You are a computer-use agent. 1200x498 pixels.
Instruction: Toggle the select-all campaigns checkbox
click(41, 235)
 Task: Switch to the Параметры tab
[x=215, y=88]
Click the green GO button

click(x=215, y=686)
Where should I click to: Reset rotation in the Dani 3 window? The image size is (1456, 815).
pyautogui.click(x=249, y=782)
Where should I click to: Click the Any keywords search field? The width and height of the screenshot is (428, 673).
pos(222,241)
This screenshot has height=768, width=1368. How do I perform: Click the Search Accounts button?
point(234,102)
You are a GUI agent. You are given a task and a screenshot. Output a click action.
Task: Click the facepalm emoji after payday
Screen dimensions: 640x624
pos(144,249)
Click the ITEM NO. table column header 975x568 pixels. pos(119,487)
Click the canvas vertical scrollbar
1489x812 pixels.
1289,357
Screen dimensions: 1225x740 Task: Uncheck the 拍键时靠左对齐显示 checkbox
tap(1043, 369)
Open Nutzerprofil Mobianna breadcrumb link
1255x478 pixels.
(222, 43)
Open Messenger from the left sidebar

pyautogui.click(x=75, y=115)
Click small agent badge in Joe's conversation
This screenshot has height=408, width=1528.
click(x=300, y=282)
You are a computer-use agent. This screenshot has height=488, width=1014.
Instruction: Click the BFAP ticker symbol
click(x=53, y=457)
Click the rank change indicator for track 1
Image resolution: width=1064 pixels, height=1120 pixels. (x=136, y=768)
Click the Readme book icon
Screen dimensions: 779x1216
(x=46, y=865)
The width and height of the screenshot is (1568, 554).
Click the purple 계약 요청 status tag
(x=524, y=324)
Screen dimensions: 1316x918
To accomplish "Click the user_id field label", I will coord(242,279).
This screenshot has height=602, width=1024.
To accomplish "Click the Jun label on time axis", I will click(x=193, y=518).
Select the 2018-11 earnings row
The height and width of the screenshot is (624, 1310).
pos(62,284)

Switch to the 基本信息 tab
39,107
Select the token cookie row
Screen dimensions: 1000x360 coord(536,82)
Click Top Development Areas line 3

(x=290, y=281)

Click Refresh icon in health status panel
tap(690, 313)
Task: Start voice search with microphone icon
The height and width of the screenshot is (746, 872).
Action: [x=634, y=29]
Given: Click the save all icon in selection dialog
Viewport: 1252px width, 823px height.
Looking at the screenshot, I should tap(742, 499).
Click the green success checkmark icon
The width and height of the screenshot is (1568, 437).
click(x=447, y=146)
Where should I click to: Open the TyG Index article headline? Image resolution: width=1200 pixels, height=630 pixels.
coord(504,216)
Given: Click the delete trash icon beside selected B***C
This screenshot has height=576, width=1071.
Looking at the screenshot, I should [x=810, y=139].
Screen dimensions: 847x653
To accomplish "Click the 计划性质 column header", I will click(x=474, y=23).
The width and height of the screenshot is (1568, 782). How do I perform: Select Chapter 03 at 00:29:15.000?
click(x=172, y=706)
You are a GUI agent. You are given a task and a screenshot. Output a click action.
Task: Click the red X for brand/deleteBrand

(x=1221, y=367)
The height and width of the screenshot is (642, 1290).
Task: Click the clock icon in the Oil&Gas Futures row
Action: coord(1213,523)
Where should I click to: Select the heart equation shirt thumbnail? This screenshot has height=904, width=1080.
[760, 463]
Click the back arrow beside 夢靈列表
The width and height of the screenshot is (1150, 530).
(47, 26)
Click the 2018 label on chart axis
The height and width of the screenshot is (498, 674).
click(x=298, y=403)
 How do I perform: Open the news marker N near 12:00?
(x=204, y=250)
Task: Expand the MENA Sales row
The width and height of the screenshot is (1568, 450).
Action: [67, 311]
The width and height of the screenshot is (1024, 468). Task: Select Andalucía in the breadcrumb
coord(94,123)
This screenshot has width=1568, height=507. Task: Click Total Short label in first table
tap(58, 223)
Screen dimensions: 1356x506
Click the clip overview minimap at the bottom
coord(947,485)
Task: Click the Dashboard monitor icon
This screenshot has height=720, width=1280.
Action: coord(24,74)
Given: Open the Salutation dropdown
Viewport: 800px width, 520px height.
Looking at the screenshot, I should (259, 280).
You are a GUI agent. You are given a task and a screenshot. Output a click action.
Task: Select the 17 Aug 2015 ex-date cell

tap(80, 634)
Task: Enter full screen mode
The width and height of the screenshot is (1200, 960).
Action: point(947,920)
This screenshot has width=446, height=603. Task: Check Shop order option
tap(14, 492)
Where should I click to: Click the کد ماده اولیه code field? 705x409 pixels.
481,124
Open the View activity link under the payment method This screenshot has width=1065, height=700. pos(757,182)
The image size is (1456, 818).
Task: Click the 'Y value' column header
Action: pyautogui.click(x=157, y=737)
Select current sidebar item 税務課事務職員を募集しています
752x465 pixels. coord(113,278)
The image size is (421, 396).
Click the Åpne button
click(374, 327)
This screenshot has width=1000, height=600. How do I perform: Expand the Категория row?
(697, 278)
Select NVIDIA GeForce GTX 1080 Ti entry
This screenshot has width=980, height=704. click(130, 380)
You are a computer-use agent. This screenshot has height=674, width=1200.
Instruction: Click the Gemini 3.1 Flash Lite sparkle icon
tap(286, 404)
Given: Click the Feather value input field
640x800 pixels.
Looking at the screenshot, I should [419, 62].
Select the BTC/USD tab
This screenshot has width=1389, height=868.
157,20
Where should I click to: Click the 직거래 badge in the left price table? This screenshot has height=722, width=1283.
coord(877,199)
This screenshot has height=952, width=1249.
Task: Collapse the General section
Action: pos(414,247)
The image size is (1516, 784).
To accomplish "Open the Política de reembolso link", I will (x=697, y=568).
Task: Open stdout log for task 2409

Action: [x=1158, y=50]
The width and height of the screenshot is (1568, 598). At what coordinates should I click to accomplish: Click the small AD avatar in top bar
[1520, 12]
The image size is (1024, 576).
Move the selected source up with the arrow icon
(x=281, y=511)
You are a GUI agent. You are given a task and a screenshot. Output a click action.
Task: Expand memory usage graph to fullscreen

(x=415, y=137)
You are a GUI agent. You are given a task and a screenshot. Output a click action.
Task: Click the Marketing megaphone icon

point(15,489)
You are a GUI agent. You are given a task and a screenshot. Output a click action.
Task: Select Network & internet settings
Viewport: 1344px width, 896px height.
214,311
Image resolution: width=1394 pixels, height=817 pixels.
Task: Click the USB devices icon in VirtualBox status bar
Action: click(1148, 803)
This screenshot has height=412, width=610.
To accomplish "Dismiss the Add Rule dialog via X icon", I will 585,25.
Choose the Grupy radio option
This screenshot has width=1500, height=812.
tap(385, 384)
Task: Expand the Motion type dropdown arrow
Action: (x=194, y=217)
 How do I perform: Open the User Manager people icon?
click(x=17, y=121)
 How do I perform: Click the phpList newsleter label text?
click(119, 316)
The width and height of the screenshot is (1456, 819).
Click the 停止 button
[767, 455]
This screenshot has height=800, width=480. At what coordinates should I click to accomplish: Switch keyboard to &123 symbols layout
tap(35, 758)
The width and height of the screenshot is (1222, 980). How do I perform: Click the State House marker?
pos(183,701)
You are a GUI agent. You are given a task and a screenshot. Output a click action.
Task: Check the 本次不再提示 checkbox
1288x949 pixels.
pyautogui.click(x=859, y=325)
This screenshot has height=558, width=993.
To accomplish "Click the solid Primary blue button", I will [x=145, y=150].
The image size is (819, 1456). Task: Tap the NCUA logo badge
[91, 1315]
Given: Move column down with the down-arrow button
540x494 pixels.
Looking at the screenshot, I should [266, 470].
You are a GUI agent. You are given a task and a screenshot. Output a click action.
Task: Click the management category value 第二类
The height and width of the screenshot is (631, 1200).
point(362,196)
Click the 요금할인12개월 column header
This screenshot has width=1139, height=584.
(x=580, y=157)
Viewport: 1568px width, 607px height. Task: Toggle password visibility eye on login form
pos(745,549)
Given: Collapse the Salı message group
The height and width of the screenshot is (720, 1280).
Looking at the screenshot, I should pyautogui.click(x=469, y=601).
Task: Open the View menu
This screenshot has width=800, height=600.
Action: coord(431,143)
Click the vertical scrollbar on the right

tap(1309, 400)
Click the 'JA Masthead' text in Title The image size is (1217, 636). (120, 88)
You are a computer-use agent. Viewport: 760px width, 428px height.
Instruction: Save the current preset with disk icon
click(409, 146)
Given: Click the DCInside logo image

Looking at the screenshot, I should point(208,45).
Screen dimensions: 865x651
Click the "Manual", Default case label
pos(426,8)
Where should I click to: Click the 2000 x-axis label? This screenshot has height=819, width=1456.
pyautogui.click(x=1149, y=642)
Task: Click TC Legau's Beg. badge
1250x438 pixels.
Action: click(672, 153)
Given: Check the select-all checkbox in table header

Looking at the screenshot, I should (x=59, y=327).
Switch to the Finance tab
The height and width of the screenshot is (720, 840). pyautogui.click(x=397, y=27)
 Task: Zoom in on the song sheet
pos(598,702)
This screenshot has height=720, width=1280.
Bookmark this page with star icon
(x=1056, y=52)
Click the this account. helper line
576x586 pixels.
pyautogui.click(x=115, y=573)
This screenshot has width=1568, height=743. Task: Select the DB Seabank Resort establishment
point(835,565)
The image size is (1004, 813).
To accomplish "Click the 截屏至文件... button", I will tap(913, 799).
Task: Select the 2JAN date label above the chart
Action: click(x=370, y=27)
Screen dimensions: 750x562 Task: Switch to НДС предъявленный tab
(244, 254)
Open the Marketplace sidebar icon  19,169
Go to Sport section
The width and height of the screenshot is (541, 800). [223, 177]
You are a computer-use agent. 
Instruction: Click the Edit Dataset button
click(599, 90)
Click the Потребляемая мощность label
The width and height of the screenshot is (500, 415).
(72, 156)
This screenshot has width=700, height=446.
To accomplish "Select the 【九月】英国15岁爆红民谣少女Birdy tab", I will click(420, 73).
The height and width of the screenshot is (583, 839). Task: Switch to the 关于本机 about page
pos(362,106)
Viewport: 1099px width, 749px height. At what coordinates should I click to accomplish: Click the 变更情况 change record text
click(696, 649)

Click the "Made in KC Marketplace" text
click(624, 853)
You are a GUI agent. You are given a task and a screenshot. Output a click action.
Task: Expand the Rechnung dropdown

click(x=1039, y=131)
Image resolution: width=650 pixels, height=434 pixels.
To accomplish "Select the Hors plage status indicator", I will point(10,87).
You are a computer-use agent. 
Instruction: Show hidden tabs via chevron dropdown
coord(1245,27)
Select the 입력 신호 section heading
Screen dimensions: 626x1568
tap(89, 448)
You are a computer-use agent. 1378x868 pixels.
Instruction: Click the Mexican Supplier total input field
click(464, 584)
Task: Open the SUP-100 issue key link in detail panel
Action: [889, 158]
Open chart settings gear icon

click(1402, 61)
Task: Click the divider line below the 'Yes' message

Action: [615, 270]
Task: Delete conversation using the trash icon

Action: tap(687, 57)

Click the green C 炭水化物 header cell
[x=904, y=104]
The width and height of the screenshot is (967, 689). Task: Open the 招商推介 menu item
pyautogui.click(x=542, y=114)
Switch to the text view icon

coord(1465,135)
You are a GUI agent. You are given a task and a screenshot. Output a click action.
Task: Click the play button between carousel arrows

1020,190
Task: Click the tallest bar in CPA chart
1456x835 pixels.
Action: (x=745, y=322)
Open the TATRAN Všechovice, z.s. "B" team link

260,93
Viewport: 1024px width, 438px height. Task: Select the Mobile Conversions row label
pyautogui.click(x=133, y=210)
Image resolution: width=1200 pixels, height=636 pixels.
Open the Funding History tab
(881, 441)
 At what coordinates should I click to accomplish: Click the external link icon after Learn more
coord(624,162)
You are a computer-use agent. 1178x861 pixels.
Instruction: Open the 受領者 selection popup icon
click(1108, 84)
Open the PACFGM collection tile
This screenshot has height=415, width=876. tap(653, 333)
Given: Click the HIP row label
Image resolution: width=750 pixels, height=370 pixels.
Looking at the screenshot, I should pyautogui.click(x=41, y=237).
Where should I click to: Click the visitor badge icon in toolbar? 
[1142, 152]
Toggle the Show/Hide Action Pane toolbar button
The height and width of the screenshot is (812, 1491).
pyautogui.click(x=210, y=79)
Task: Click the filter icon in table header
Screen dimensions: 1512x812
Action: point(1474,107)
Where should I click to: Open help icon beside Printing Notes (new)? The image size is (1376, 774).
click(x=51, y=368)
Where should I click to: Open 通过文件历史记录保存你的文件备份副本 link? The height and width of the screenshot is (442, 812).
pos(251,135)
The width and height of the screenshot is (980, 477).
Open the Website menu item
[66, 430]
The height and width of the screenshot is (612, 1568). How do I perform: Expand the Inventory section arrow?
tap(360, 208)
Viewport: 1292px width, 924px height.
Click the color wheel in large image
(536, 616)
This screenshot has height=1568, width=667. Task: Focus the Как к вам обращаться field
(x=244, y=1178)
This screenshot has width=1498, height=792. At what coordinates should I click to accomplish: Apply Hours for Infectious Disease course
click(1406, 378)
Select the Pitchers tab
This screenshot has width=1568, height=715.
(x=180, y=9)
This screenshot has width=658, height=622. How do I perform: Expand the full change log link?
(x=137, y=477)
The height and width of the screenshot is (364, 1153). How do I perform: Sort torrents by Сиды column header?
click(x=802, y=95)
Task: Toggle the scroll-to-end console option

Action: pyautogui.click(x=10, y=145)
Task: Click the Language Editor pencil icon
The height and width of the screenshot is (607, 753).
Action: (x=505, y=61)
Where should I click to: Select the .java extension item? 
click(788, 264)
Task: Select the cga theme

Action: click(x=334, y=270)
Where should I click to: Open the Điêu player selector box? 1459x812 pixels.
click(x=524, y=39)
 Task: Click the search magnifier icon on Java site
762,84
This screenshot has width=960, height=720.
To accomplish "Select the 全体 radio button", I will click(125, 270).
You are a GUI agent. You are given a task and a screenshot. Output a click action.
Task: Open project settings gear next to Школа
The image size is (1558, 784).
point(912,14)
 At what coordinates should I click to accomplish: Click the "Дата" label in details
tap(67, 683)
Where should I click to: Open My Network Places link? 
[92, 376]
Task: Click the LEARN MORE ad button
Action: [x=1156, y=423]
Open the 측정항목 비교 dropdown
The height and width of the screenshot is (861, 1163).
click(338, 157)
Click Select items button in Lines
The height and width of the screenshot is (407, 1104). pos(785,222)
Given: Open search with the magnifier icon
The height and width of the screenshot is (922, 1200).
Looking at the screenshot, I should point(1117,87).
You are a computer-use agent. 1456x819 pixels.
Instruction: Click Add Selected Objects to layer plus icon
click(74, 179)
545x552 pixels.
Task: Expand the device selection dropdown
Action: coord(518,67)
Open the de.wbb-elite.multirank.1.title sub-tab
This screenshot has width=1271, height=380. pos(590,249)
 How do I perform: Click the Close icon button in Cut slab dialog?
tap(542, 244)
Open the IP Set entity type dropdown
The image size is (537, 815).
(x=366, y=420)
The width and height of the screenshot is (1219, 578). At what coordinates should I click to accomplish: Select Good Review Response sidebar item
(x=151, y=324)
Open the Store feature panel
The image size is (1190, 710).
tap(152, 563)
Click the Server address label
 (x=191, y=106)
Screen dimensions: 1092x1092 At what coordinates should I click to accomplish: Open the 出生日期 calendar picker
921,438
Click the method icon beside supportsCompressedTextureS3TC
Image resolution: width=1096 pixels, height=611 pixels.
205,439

**PROBLEM TO WORK ON:**
Reproduce the data from the line with "Click the rank change indicator for track 1" up to and including the line with "Action: [x=634, y=29]", switching each "icon" to "symbol" and leaving all else unchanged.

**ANSWER FOR THIS EXERCISE:**
Click the rank change indicator for track 1
Image resolution: width=1064 pixels, height=1120 pixels. (x=136, y=768)
Click the Readme book symbol
Screen dimensions: 779x1216
(x=46, y=865)
The width and height of the screenshot is (1568, 554).
Click the purple 계약 요청 status tag
(x=524, y=324)
Screen dimensions: 1316x918
To accomplish "Click the user_id field label", I will coord(242,279).
This screenshot has height=602, width=1024.
To accomplish "Click the Jun label on time axis", I will click(x=193, y=518).
Select the 2018-11 earnings row
The height and width of the screenshot is (624, 1310).
pos(62,284)

Switch to the 基本信息 tab
39,107
Select the token cookie row
Screen dimensions: 1000x360 coord(536,82)
Click Top Development Areas line 3

(x=290, y=281)

Click Refresh symbol in health status panel
tap(690, 313)
Task: Start voice search with microphone symbol
The height and width of the screenshot is (746, 872).
Action: [x=634, y=29]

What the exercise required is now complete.